* [STUDY MATERIAL]
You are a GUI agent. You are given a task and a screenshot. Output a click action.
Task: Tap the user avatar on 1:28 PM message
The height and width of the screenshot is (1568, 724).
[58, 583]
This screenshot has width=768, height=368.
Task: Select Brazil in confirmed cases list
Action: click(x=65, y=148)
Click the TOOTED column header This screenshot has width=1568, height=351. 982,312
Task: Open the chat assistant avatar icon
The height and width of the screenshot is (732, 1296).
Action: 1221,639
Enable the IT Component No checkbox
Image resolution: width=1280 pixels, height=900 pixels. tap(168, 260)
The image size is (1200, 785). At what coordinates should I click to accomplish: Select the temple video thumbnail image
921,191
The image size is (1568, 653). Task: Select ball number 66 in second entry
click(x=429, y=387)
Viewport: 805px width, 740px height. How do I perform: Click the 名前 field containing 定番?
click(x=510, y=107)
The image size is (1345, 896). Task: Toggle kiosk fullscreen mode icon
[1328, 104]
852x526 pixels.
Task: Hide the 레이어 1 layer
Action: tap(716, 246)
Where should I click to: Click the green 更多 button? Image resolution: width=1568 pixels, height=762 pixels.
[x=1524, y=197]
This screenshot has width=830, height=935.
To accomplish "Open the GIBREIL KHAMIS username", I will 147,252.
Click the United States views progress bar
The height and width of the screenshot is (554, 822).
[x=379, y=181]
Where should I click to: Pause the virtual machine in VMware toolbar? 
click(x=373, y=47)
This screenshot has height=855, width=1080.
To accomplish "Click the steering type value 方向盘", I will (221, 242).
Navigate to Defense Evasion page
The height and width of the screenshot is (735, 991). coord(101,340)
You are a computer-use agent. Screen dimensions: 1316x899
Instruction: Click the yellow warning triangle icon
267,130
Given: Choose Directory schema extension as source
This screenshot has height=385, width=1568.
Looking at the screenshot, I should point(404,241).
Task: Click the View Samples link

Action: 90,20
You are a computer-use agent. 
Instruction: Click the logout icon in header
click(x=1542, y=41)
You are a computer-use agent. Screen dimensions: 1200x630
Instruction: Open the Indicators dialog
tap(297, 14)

* [ASSIGNMENT]
Find the string "agent" in the material above, and report every line where it occurs.

* [WORKED SOLUTION]
You are a GUI agent. You are given a task and a screenshot. Output a click action.
You are a computer-use agent. Screen dimensions: 1316x899
You are a computer-use agent. 
You are a computer-use agent. Screen dimensions: 1200x630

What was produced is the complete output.